→ **EXERCISE DIRECTIONS**:
Find the line that holds "Where should I" in the material below. Output that line and each one after it exactly, but not the pictures.
RECORDS PROVIDED Block Start
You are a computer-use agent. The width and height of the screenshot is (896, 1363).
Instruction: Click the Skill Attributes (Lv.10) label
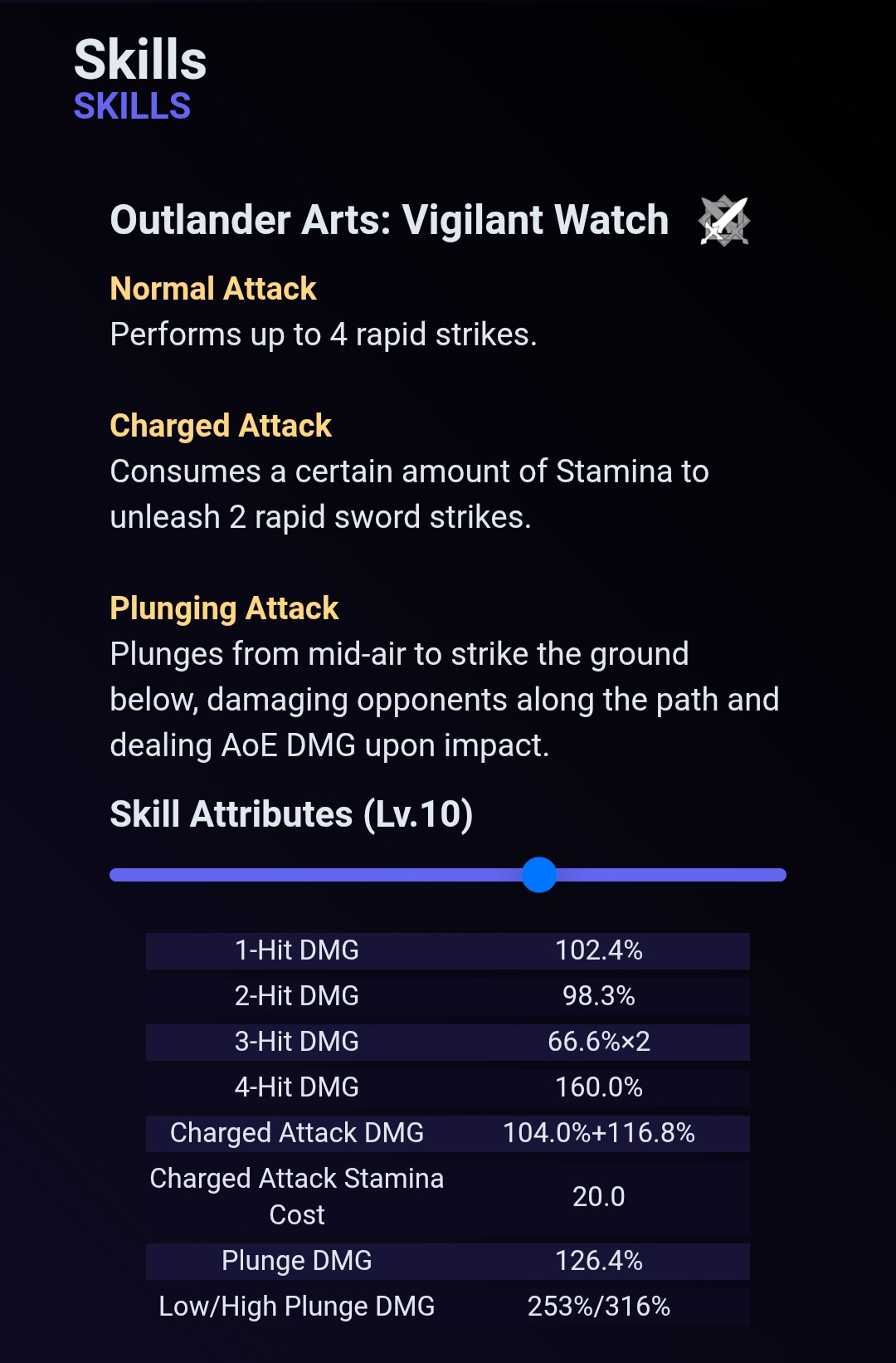[291, 814]
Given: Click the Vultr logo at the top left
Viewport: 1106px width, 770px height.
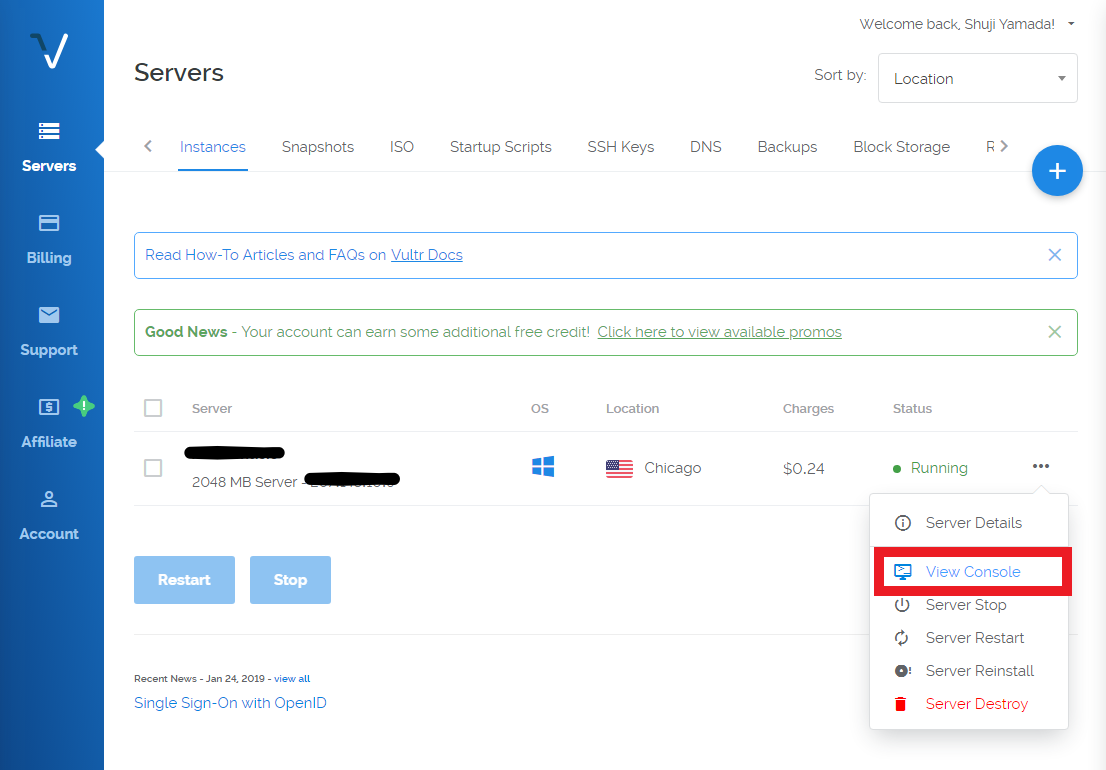Looking at the screenshot, I should point(48,50).
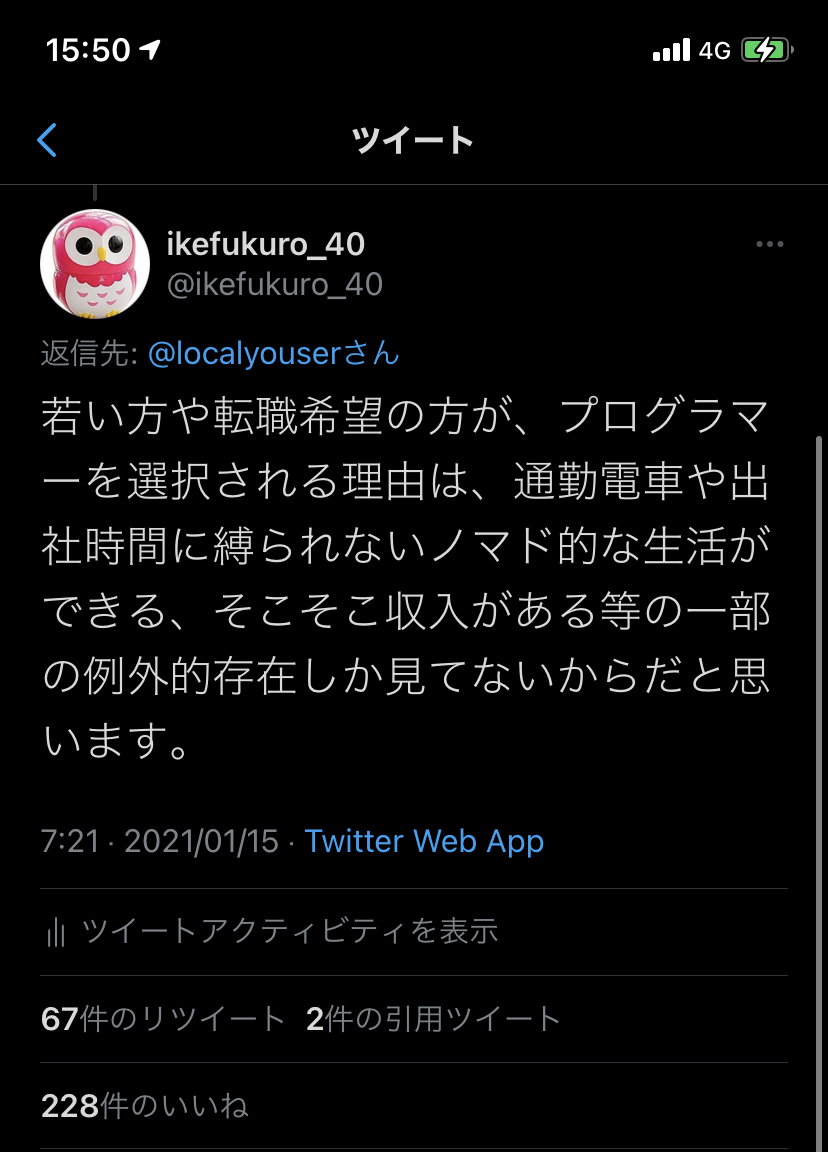Image resolution: width=828 pixels, height=1152 pixels.
Task: View the 228件のいいね list
Action: pos(145,1106)
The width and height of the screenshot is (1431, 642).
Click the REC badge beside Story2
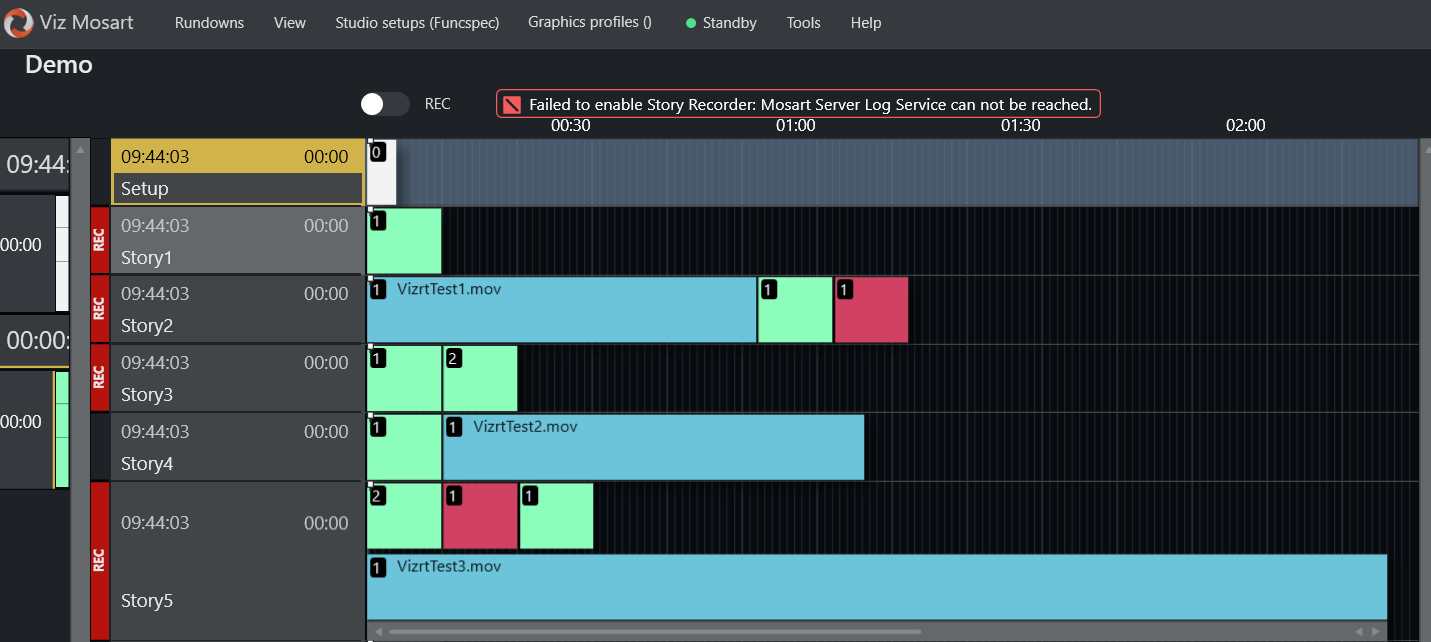[99, 309]
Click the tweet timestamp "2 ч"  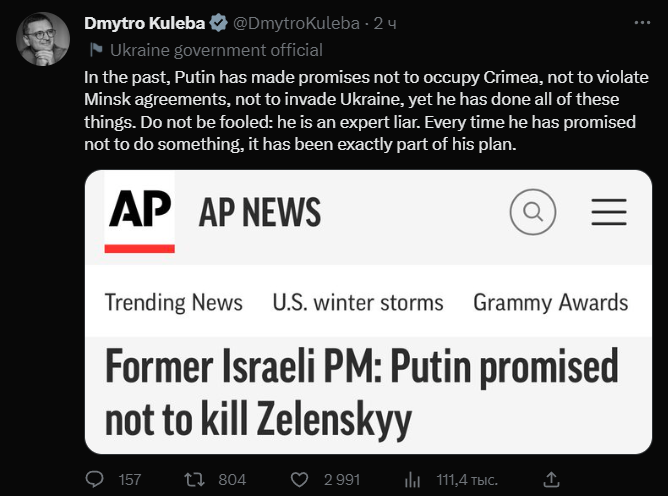[385, 23]

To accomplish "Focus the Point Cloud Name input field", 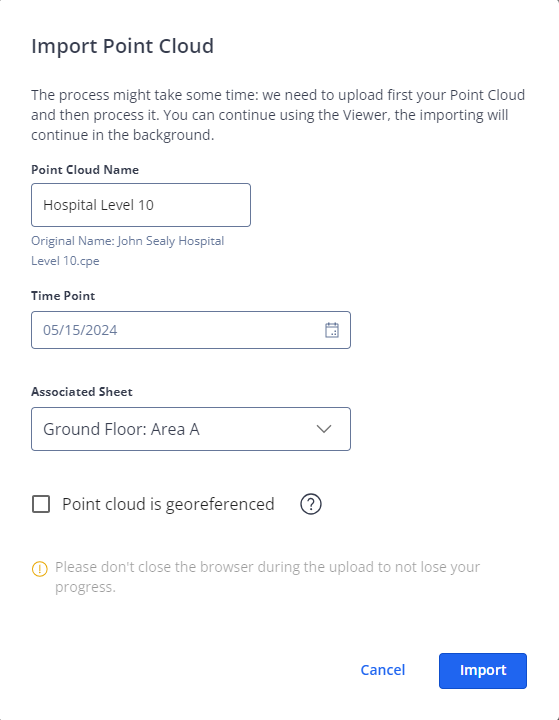I will pos(141,205).
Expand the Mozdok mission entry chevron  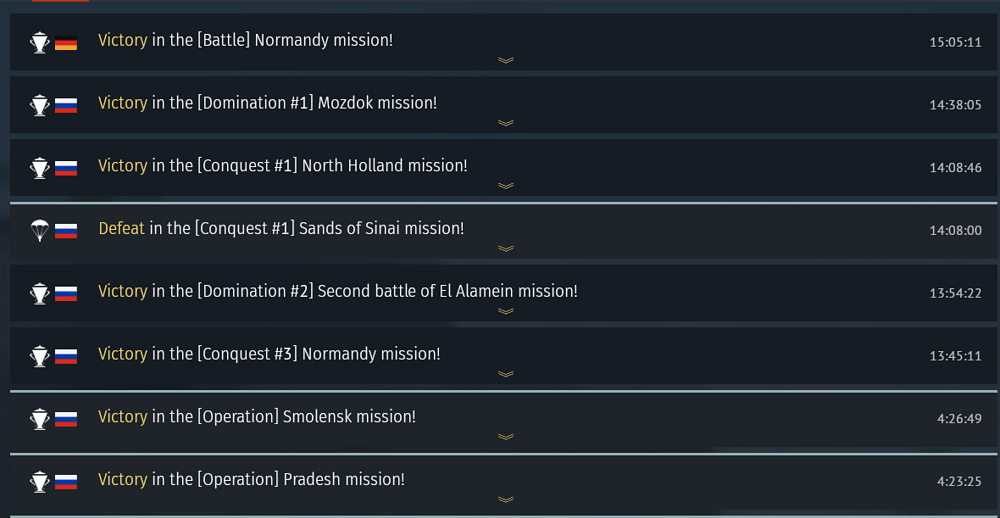[x=505, y=123]
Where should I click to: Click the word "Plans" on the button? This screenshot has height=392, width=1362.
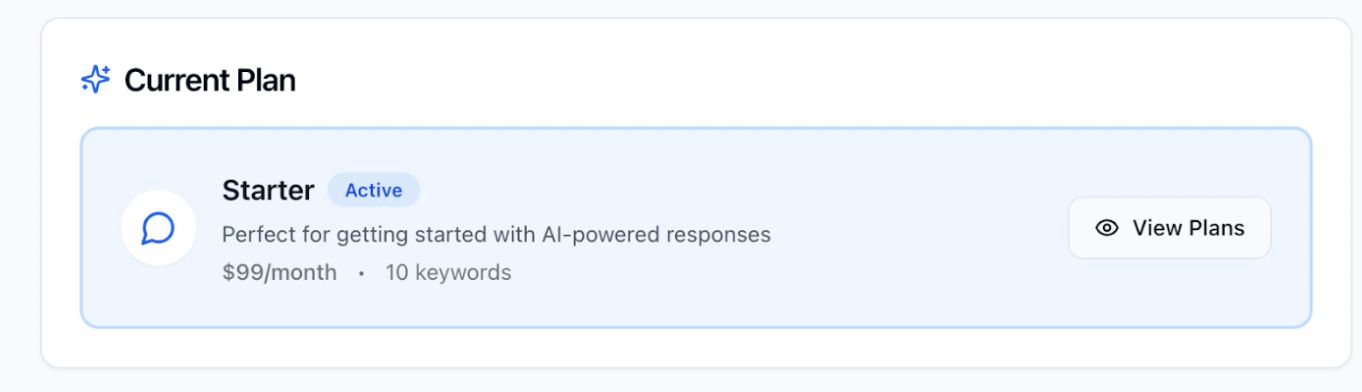[1217, 228]
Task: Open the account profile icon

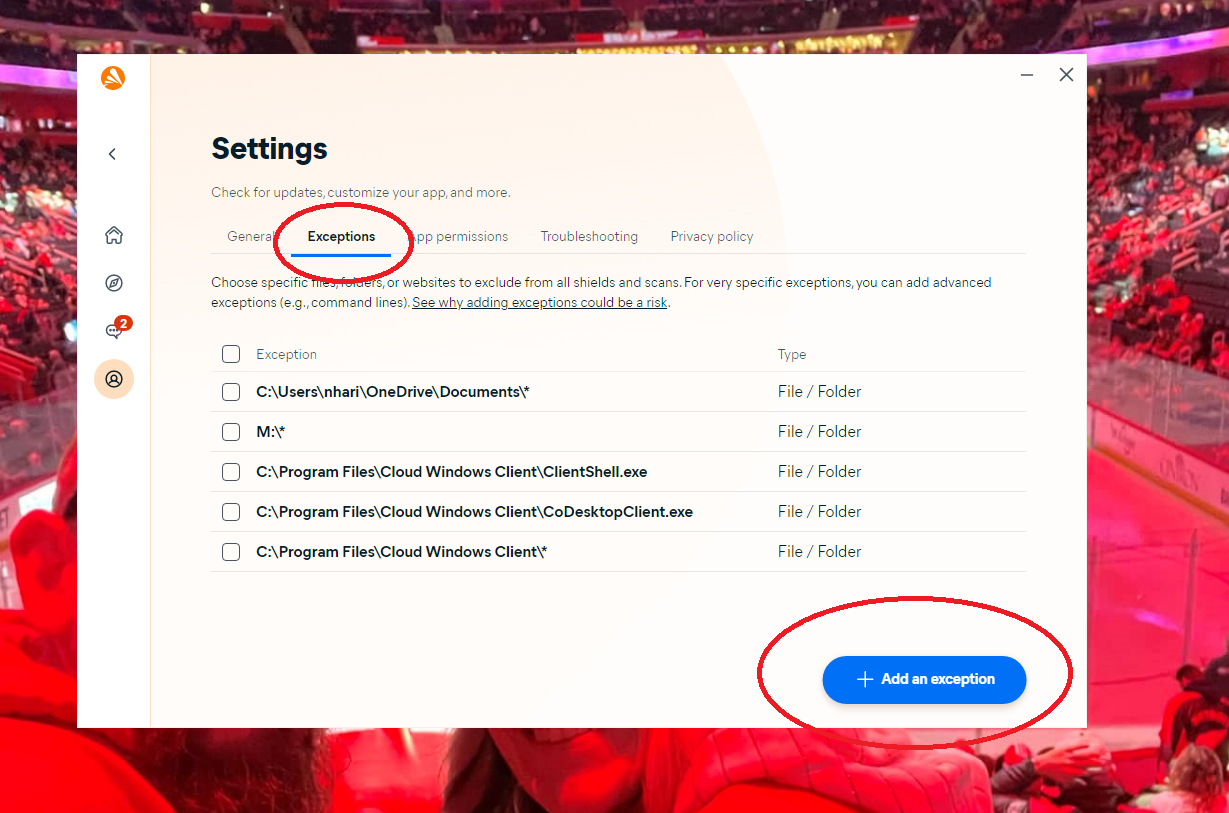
RECORDS PROVIDED Block End
→ **RESULT FOR THIS TASK**:
Where should I click to: Click the word "Plans" on the button? This screenshot has height=392, width=1362.
[1217, 228]
Task: Open the account profile icon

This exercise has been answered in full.